Aligned training procedure: The combination of an architectural prior and early training environment design (not a specific environment, but a set of constraints/properties) which results in agents which are then aligned in a wide variety of deployment environments—including those substantially different than the early training environment (out of dist robustness).
Aligned agent—the specific outcome of 1 or 2 which is known to be aligned (at least currently)
Current foundation models also vaguely follow this flow in the sense that the company/org controls the initial training environment and may enforce ‘alignment’ there before deployment (at which point other actors may be allowed to continue training through transfer or fine-tuning)
Humans are only 2 aligned rather than 1 aligned, and I think there are some good reasons for this. Given only simple circuits to guide/align the learning process, I think the best that can be done is to actually exploit distribution shift and use a specialized early training environment that is carefully crafted to provide positive examples that can be classified robustly—these then form the basis of a robust learned distance based classifier that leverages the generative model (I have some more on this probably should put into a short post—but that’s basically the proxy matching idea).
So ideally we’d want 1, but we probably will need to settle for 2. Once we have designs (arch + early training) that work well in sandbox, we’d probably still want to raise them initially in a special early training env that has the right properties, then gradually introduce to the real world and deploy (resulting in 3).

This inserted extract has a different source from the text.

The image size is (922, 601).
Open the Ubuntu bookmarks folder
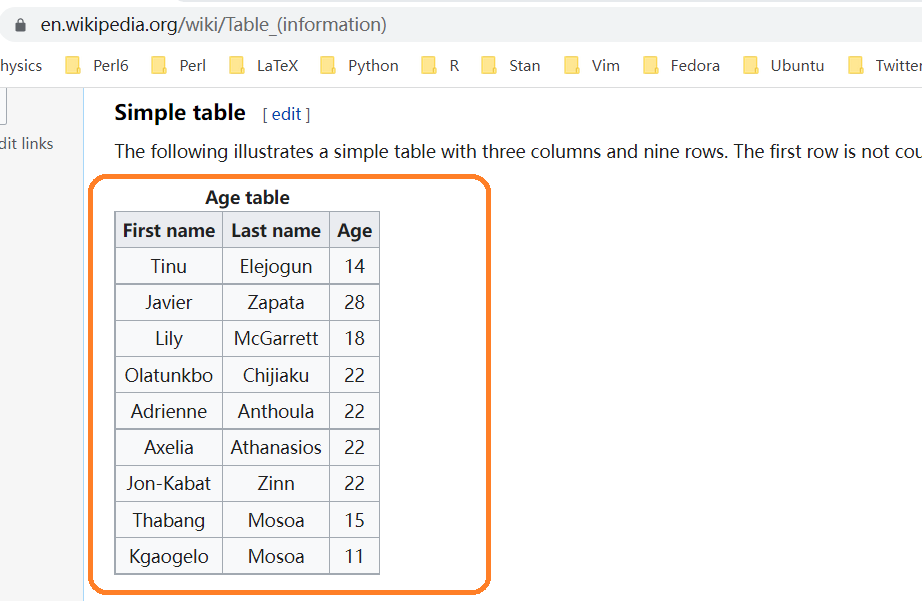coord(784,66)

As for A vs B: ideally you may want A but you settle mostly for B. That’s just how the world often works, how DL progressed, etc. We now have more established theory of how DL works as approx bayesian inference, but what actually drove most progress was B style tinkering.

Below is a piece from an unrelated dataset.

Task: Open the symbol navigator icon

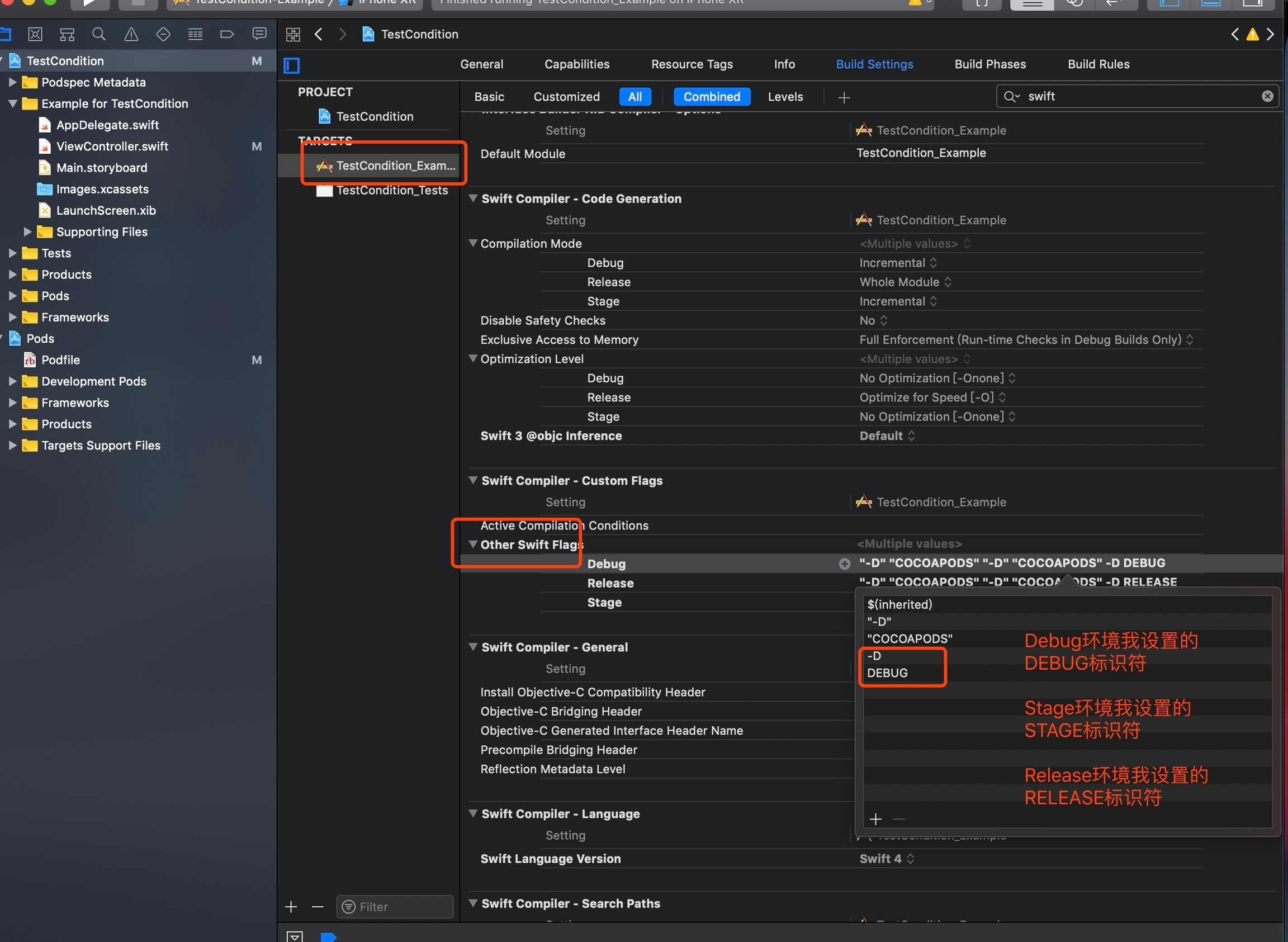Action: pyautogui.click(x=67, y=34)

I think A is definitely what I’m hoping for, and that 1 & A would make me very optimistic. I think B is pretty fraught, again for the same reason as above—no sandbox is exactly the same as the real world, with “the likely absence of real live humans in the sandbox” being a particularly important aspect of that.
Well that isn’t quite right—when the AGI advances to human-level there are human-equivalents in the sandbox.

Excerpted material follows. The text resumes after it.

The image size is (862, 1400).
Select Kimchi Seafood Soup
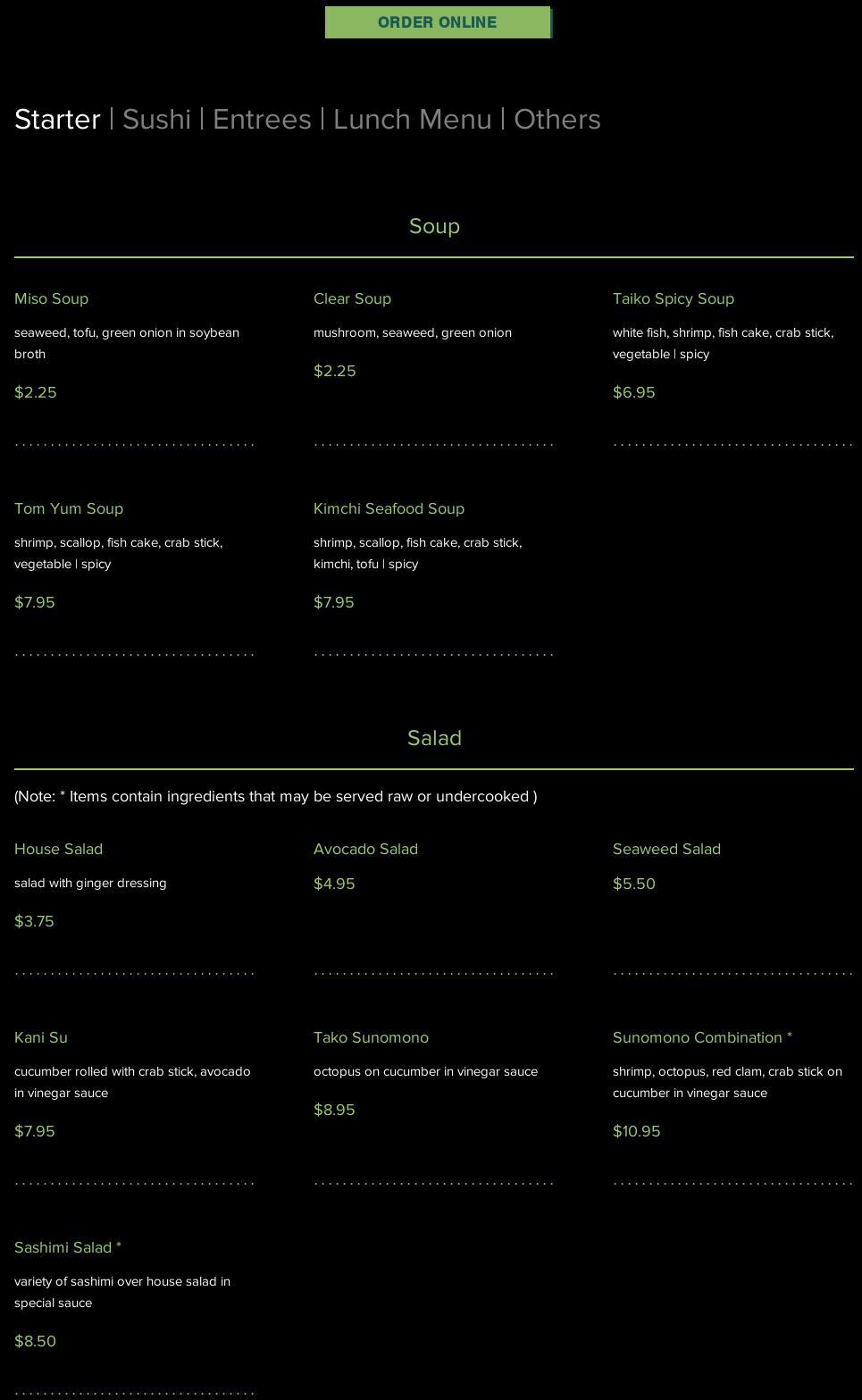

Also sandboxes shouldn’t be exactly the same as the real world! The point is to create a distribution of environments that is wider than the real world, to thereby cover it and especially the future.
I mostly agree with these distinctions, but I would add a third and layer them:
Aligned architecture: An architectural prior that results in aligned agents after training in most complex environments of relevance.
Aligned training procedure: The combination of an architectural prior and early training environment design (not a specific environment, but a set of constraints/properties) which results in agents which are then aligned in a wide variety of deployment environments—including those substantially different than the early training environment (out of dist robustness).
Aligned agent—the specific outcome of 1 or 2 which is known to be aligned (at least currently)
Current foundation models also vaguely follow this flow in the sense that the company/org controls the initial training environment and may enforce ‘alignment’ there before deployment (at which point other actors may be allowed to continue training through transfer or fine-tuning)
Humans are only 2 aligned rather than 1 aligned, and I think there are some good reasons for this. Given only simple circuits to guide/align the learning process, I think the best that can be done is to actually exploit distribution shift and use a specialized early training environment that is carefully crafted to provide positive examples that can be classified robustly—these then form the basis of a robust learned distance based classifier that leverages the generative model (I have some more on this probably should put into a short post—but that’s basically the proxy matching idea).
So ideally we’d want 1, but we probably will need to settle for 2. Once we have designs (arch + early training) that work well in sandbox, we’d probably still want to raise them initially in a special early training env that has the right properties, then gradually introduce to the real world and deploy (resulting in 3).
As for A vs B: ideally you may want A but you settle mostly for B. That’s just how the world often works, how DL progressed, etc. We now have more established theory of how DL works as approx bayesian inference, but what actually drove most progress was B style tinkering.
Well that isn’t quite right—when the AGI advances to human-level there are human-equivalents in the sandbox.
Also sandboxes shouldn’t be exactly the same as the real world! The point is to create a distribution of environments that is wider than the real world, to thereby cover it and especially the future.